Land & Water Acknowledgment
The Just Waters project and Centre for Human Rights Research (CHRR) are based in Winnipeg, Manitoba on the original lands of the Anishinaabeg, Ininiwak, Anisininewuk, and Dakota Oyate, and the National Homeland of the Red River Métis. We honour the lands, waters and relationships that sustain us.
Is there a body of water that you live in relationship with? What do you love about the waters? Please submit a short phrase or word that expresses what you love about the waters, or the name of a body of water. Your submission will be sent to us and then integrated into the word cloud below.

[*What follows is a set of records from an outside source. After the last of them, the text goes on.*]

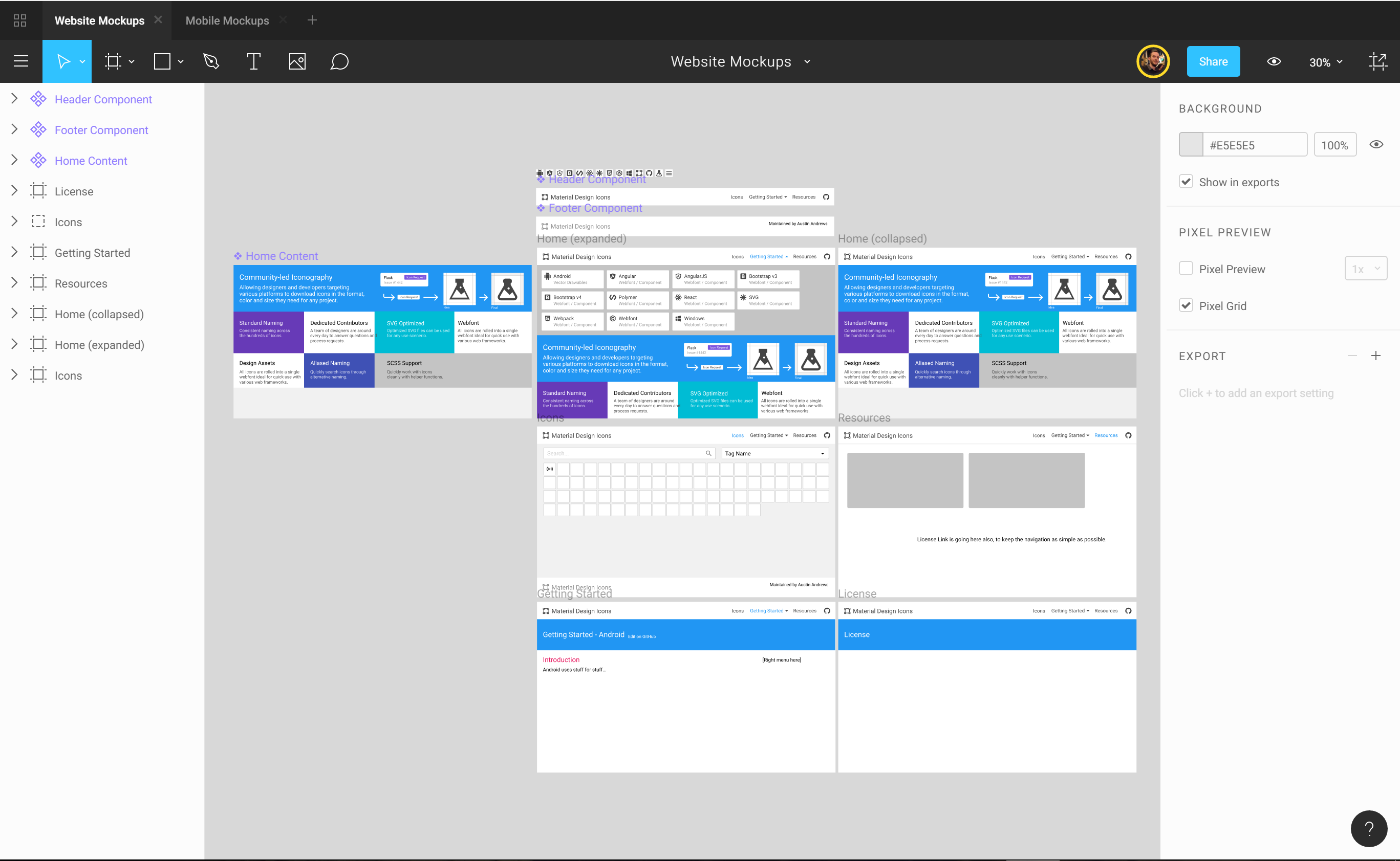The width and height of the screenshot is (1400, 861).
Task: Select the Frame tool in toolbar
Action: tap(113, 61)
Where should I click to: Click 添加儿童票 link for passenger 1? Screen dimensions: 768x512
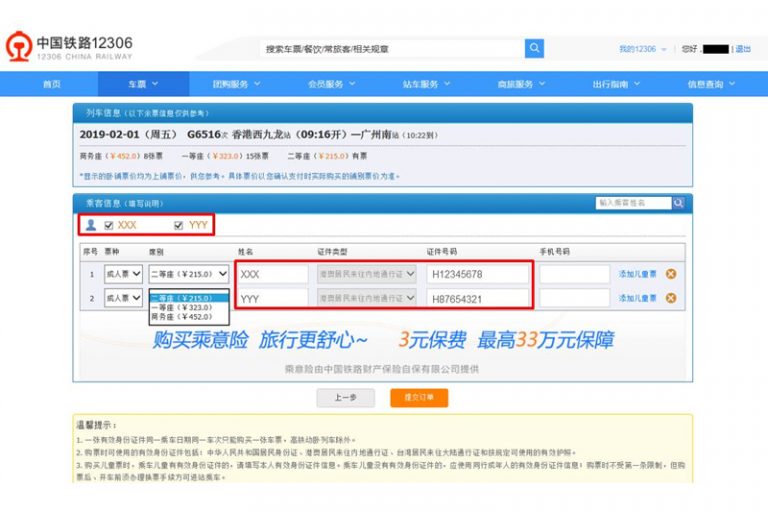[637, 274]
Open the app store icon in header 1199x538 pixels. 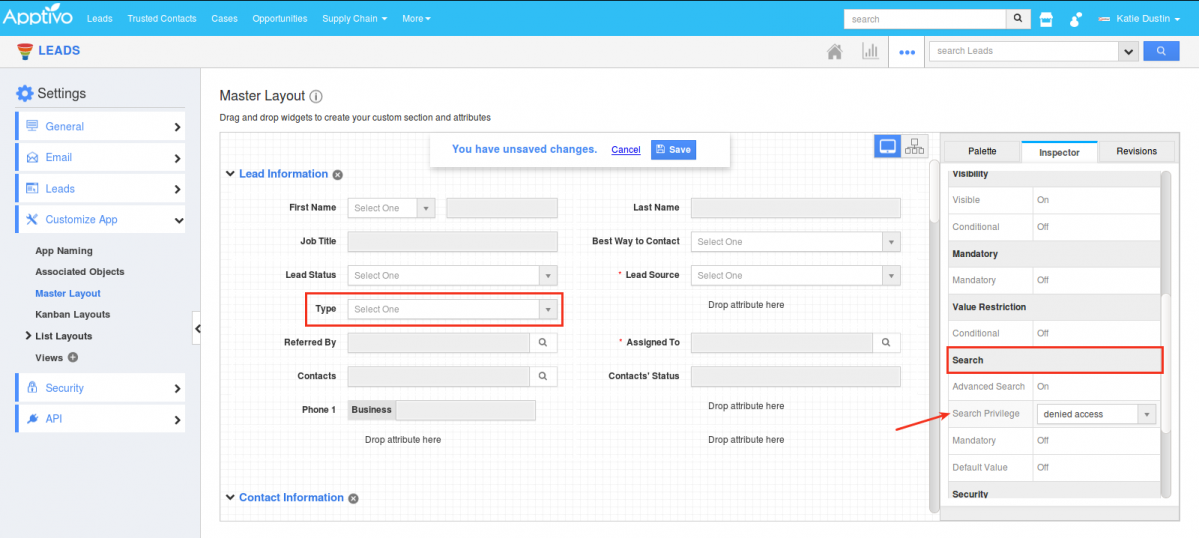point(1046,19)
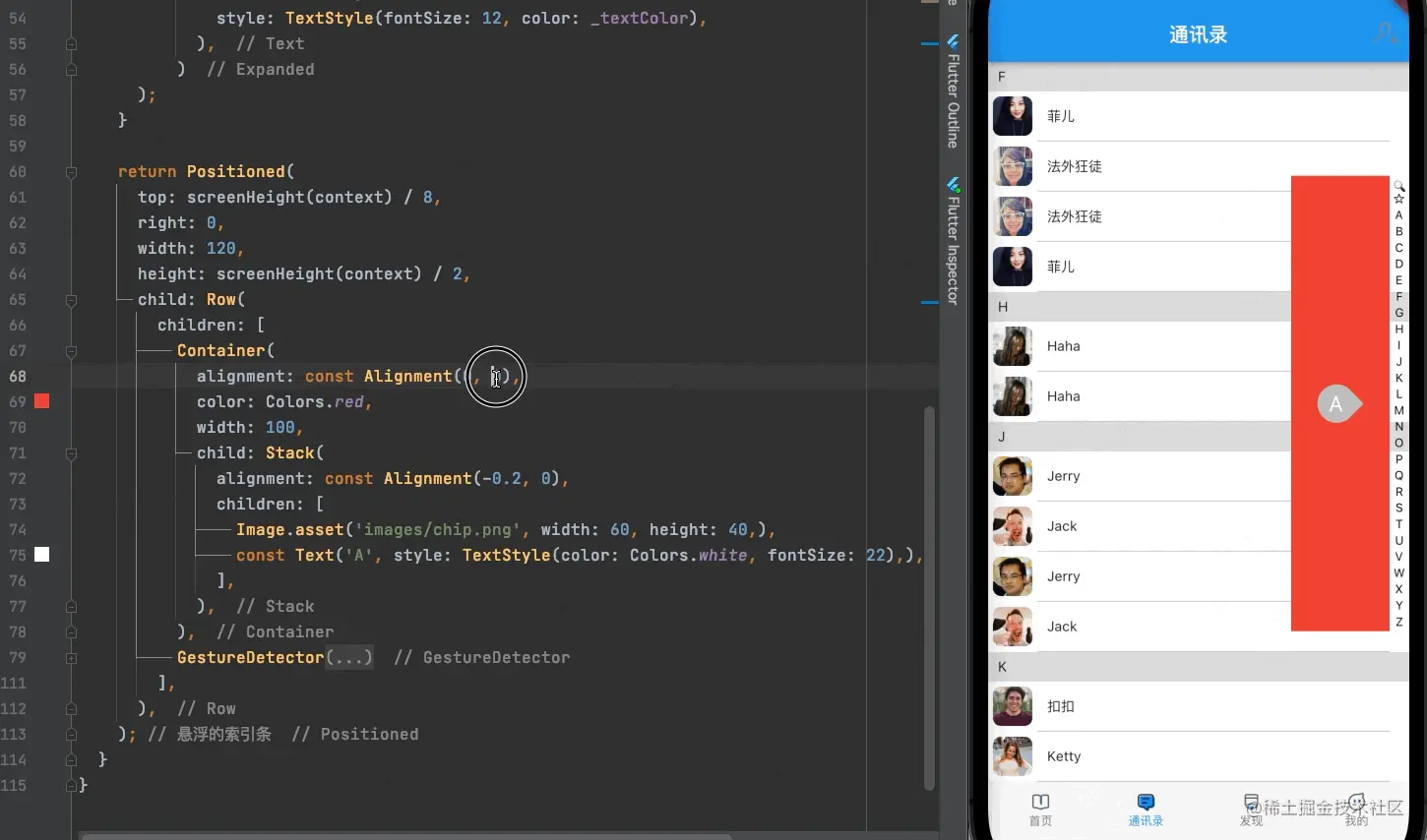
Task: Tap the add contact icon in header
Action: point(1386,33)
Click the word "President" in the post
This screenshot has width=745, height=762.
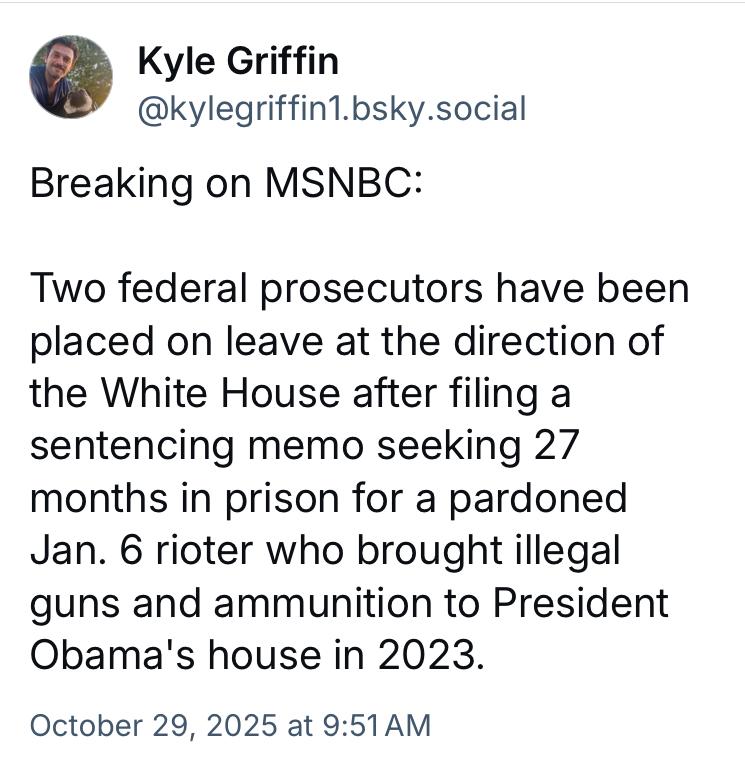coord(581,601)
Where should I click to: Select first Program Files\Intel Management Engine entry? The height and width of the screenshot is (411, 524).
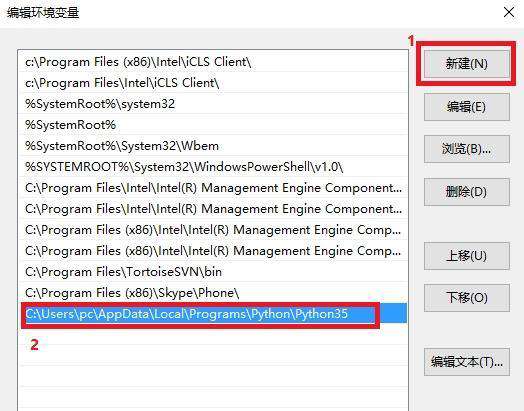click(214, 187)
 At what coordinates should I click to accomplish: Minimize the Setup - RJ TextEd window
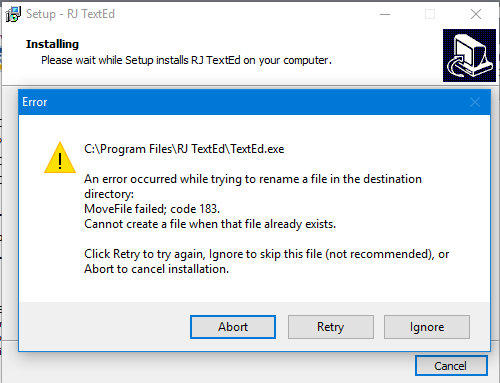coord(385,14)
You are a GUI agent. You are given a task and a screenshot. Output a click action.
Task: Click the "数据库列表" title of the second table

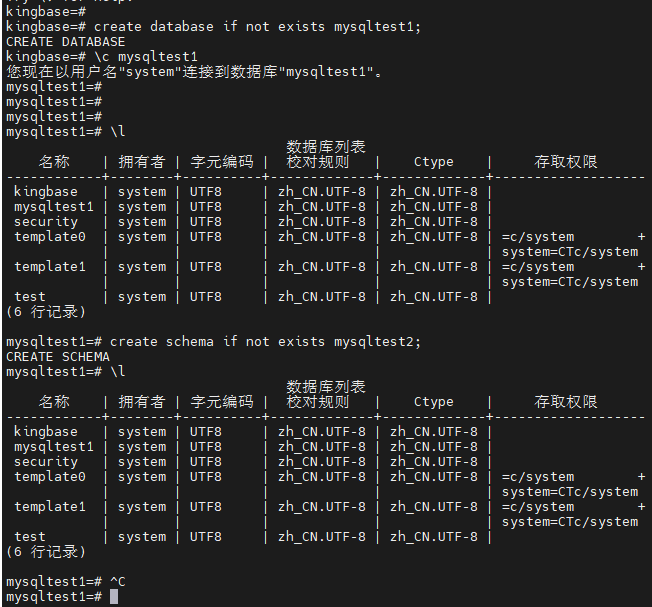click(326, 387)
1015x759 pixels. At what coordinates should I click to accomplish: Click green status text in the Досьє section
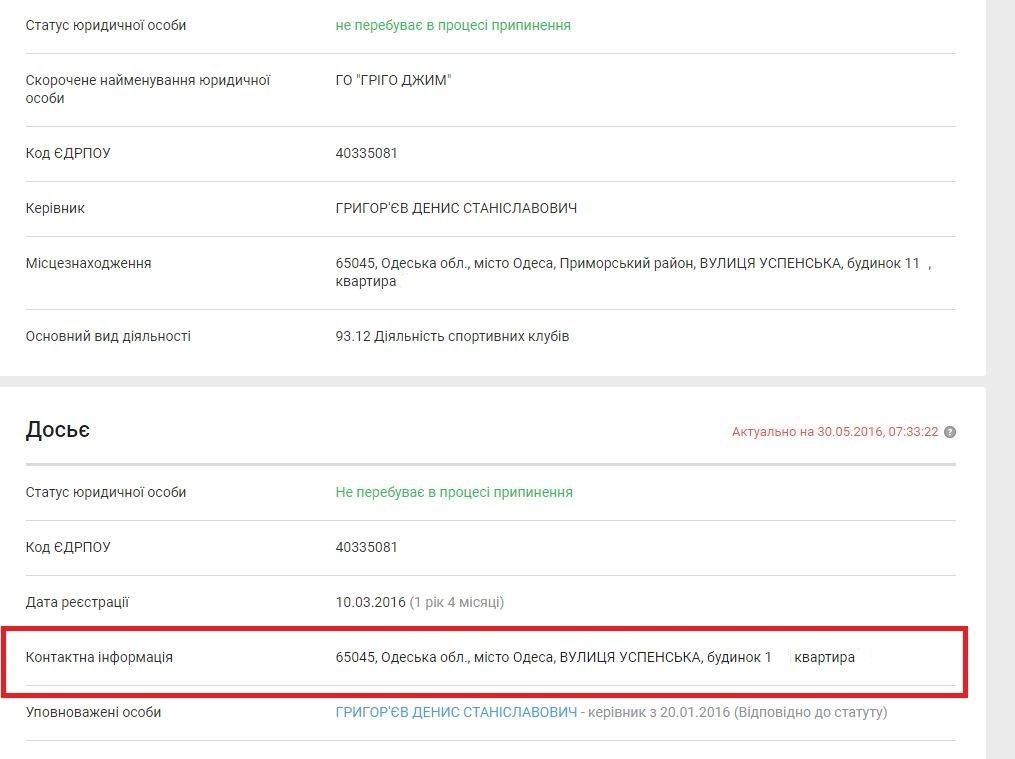[454, 492]
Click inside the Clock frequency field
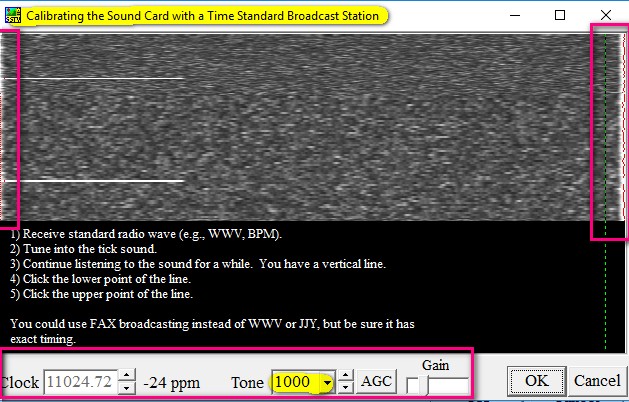629x402 pixels. [x=81, y=382]
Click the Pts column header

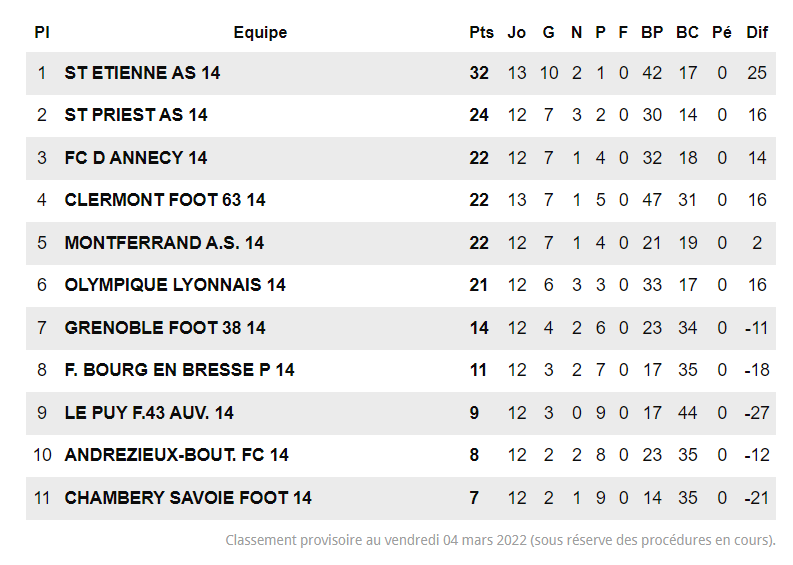pos(481,32)
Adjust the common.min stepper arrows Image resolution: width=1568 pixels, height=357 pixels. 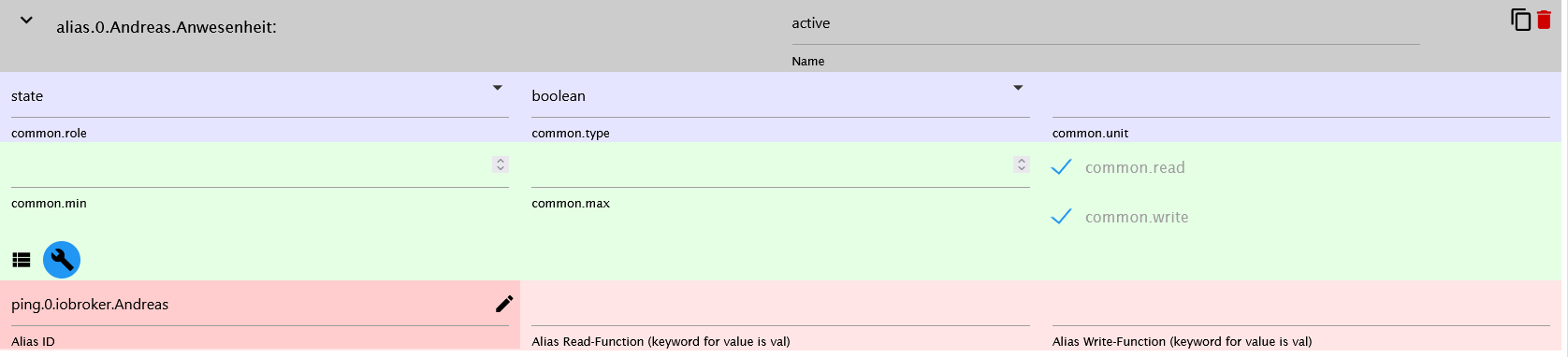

The Just Waters team is based in the Lake Winnipeg watershed and acknowledges the lake and the many waters that flow into it including the Red, Winnipeg, Saskatchewan, Poplar, Berens, Pigeon, Manigotagan, Dauphin, Fisher, and Icelandic rivers. This lake, called Weenipagamiksaguygun in Anishnaabemowin, has been harmed by nutrient-loading from agricultural run-off, livestock production, and sewage. Wetlands, which would normally protect the lake, have been drained for agricultural and construction purposes. These harms have impacted the traditional lifeways and relationships of the peoples that have lived with Lake Winnipeg for many generations.
We acknowledge that Winnipeg’s drinking water comes from Shoal Lake, and that this led to Shoal Lake 40 lacking access to clean drinking water for more than two decades. Many First Nations communities do not have clean drinking water, both because of a lack of water treatment and distribution infrastructure and because the source waters have been polluted.
We also acknowledge that the production of Manitoba’s hydroelectric energy often results in the displacement of Indigenous peoples and their communities from their land, as well as flooding, shoreline erosion, changes to water quality, disruption to fishing and hunting, and the destruction of habitat.
We offer this water acknowledgement to promote a shared understanding of the history that has led us to this moment. This history is a history of colonial violence, Indigenous dispossession, and environmental harm, as well as of Indigenous resistance, knowledges, and resurgence. The Just Waters project aims to address this settler colonial violence and to think about water from a relational, rather than a resource, perspective. To this end, we express our gratitude to the waters that sustain us.